Édition originale de la pièce (coll. « Pour mon plaisir », Grasset, Paris, 1934), avec seize dessins inédits. Une édition courante paraît simultanément, avec une couverture dessinée par l’auteur, qui fera aussi les couvertures de deux rééditions, en 1954 chez le même éditeur, en 1962 pour Le Livre de poche.
Dans La Machine infernale, une de ses pièces les plus célèbres, rarement jouée aujourd’hui mais souvent étudiée, Cocteau revisite à sa façon la légende d’Œdipe, dont Sophocle a donné le modèle théâtral dans Œdipe Roi et Œdipe à Colone cinq siècles avant notre ère. Au milieu des années vingt déjà, il a écrit un Œdipe-Roi adapté de Sophocle (texte publié en 1928, joué en 1937 seulement) et dans la foulée un texte pour un Œdipus rex, opéra-oratorio de Stravinski.
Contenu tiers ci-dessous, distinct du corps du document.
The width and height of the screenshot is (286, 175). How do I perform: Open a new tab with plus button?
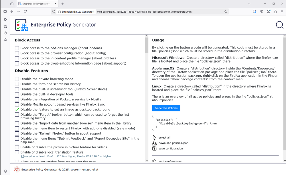tap(62, 4)
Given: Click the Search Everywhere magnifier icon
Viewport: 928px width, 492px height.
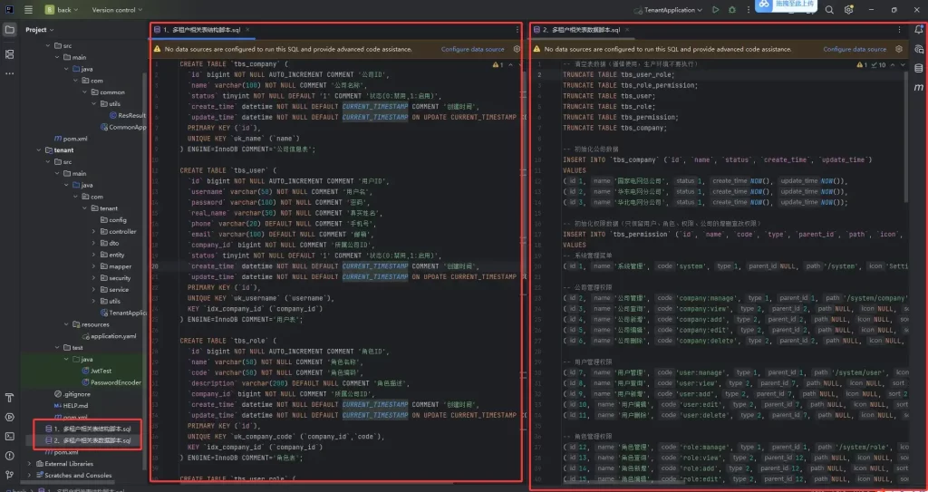Looking at the screenshot, I should [x=829, y=10].
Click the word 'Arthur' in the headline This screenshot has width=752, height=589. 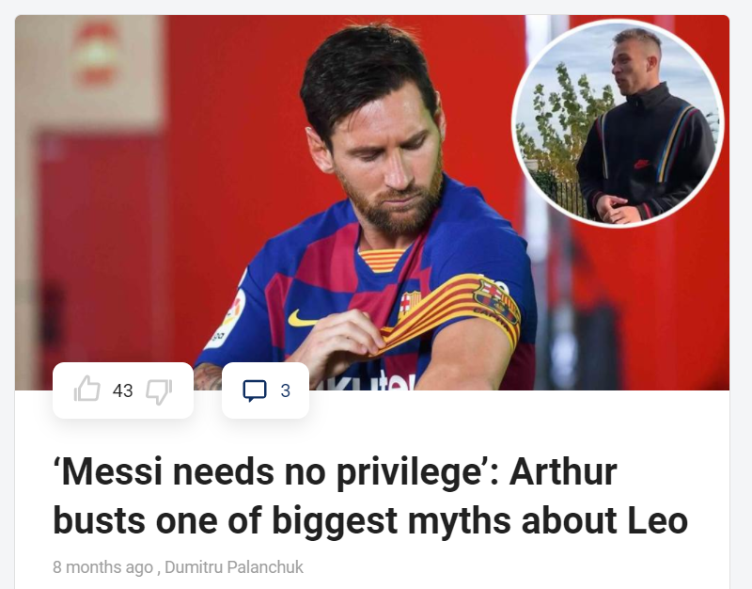click(x=562, y=472)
Ces expériences lui permettent d’envisager, dès 1929, une version plus personnelle de l’histoire d’Œdipe, évoquée dans Opium (1930) :
« Je rêve qu’il me soit donné d’écrire un Œdipe et le Sphinx, une sorte de prologue tragi-comique à Œdipe-Roi, précédé lui-même d’une grosse farce avec des soldats, un spectre, le régisseur, une spectatrice. Représentation allant de la farce au comble de la tragédie, entrecoupée de mes disques et d’un tableau vivant : Les Noces d’Œdipe et de Jocaste ou La Peste à Thèbes. »
(Jean Cocteau, Opium, Stock, Paris, 1930.)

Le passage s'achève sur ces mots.